__Task goal__:
Please transcribe the data below in full, word for word, without the images.

__Saved entries__:

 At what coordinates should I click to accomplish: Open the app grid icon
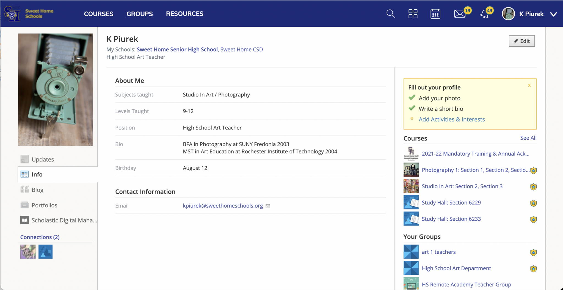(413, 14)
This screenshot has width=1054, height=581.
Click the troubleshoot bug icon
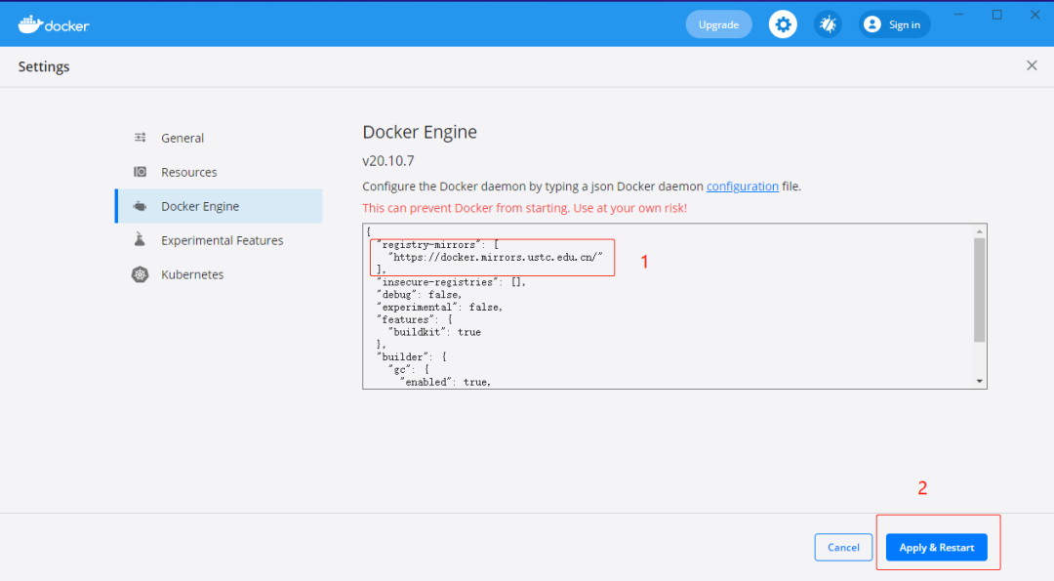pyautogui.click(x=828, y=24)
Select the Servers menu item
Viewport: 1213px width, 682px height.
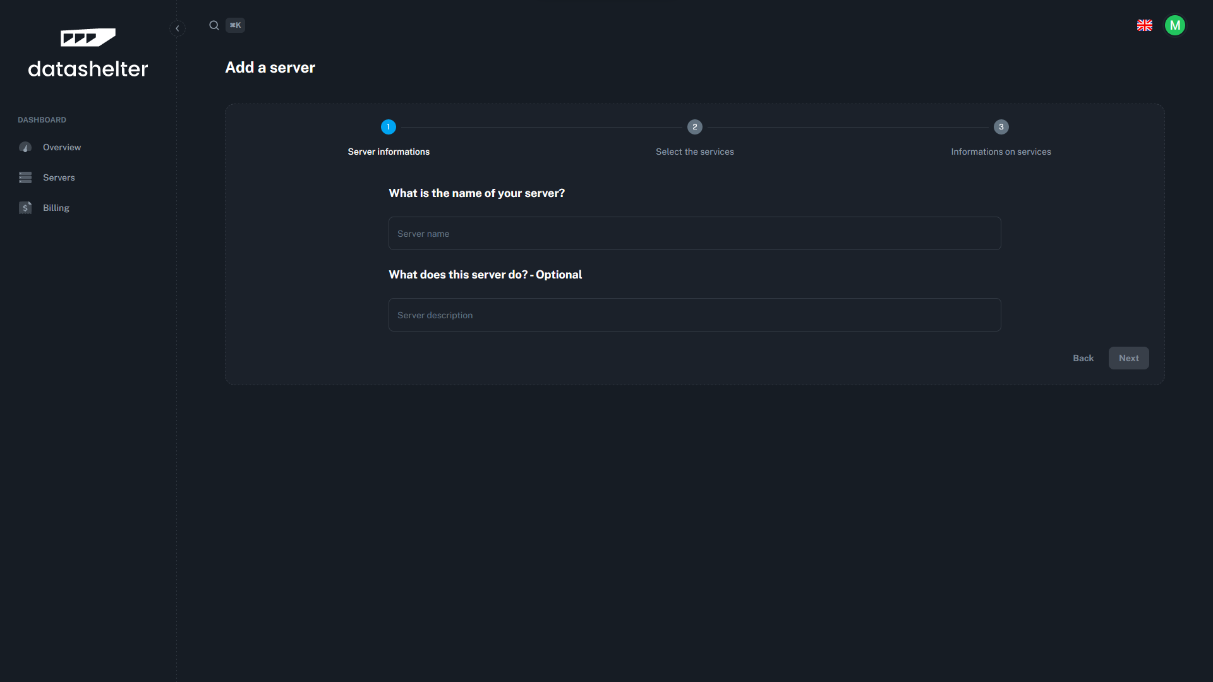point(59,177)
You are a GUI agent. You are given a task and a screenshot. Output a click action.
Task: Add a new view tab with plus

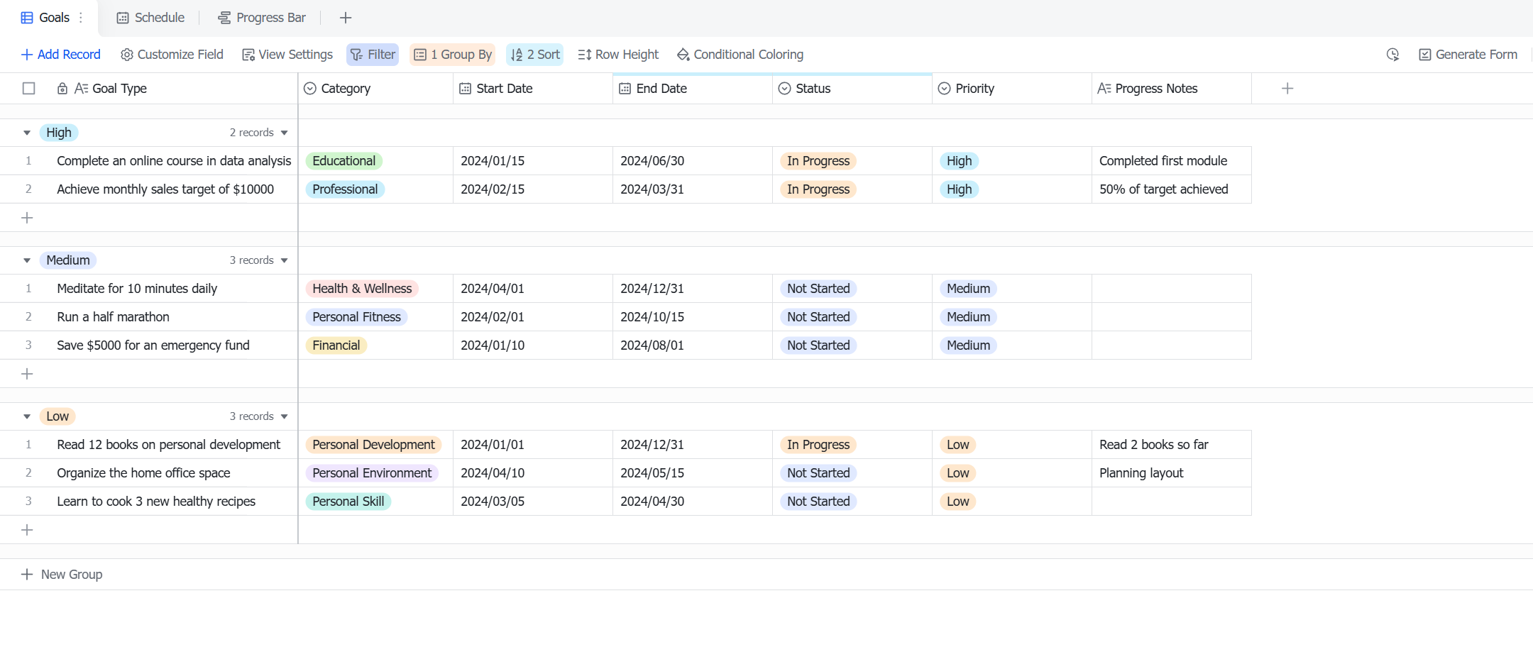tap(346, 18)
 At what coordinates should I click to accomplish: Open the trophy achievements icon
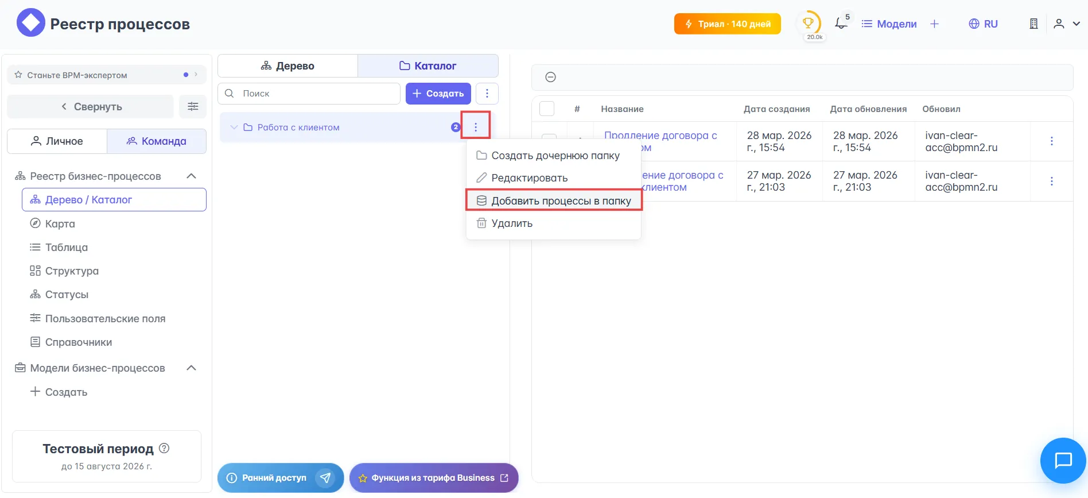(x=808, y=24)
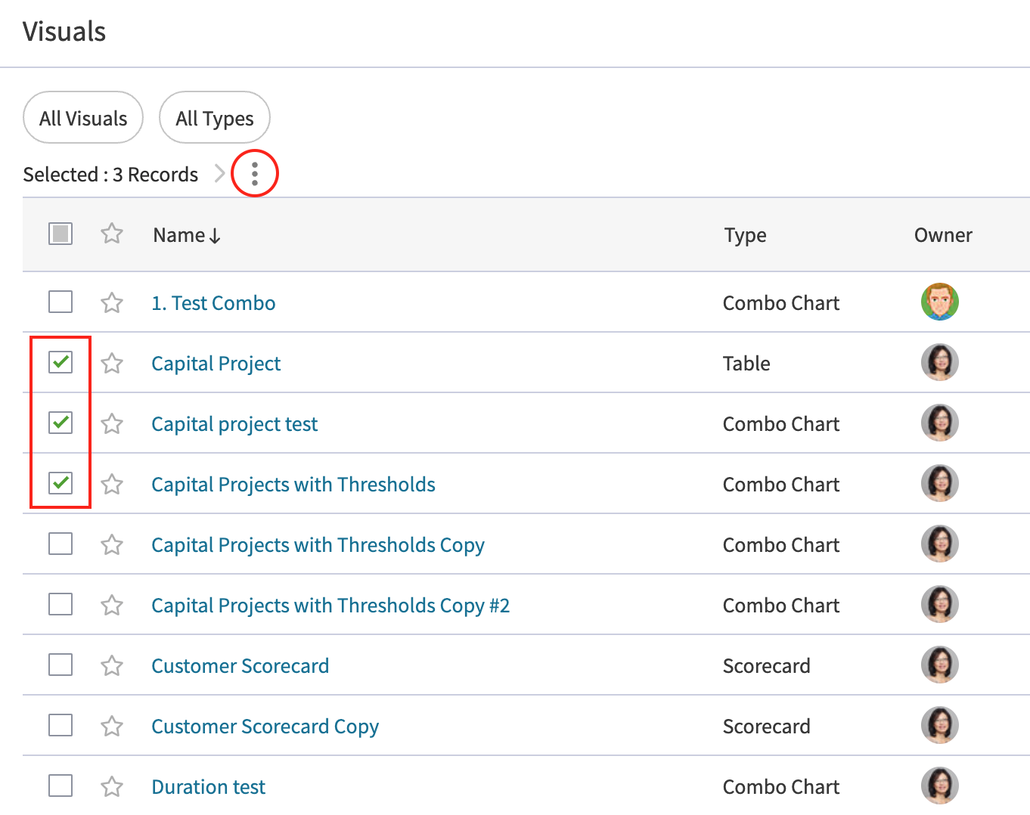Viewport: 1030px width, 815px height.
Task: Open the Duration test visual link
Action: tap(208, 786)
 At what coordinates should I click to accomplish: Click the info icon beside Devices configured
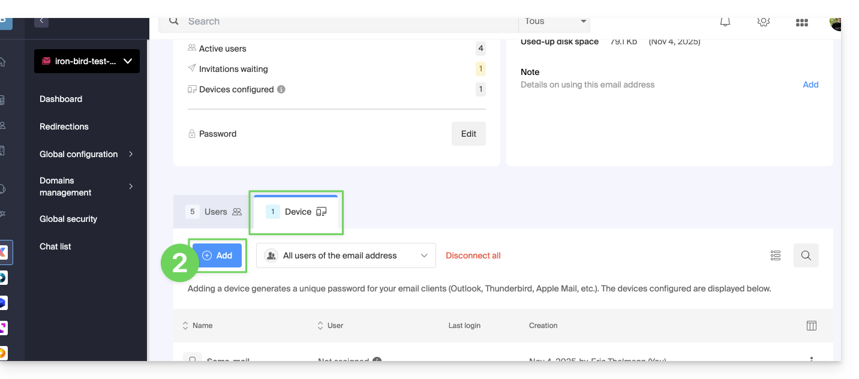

__Written solution__:
 At what coordinates should I click to accomplish: Open the app grid icon
(413, 14)
This screenshot has width=1054, height=581.
Click the troubleshoot bug icon
pyautogui.click(x=828, y=24)
Select the Servers menu item
Viewport: 1213px width, 682px height.
point(59,177)
You are a GUI agent. You are given a task and a screenshot. Output a click action.
Task: Add a new view tab with plus

tap(346, 18)
 At what coordinates should I click to accomplish: Open the trophy achievements icon
(x=808, y=24)
Viewport: 1030px width, 815px height.
Task: Open the Duration test visual link
Action: tap(208, 786)
 At what coordinates should I click to accomplish: Click the info icon beside Devices configured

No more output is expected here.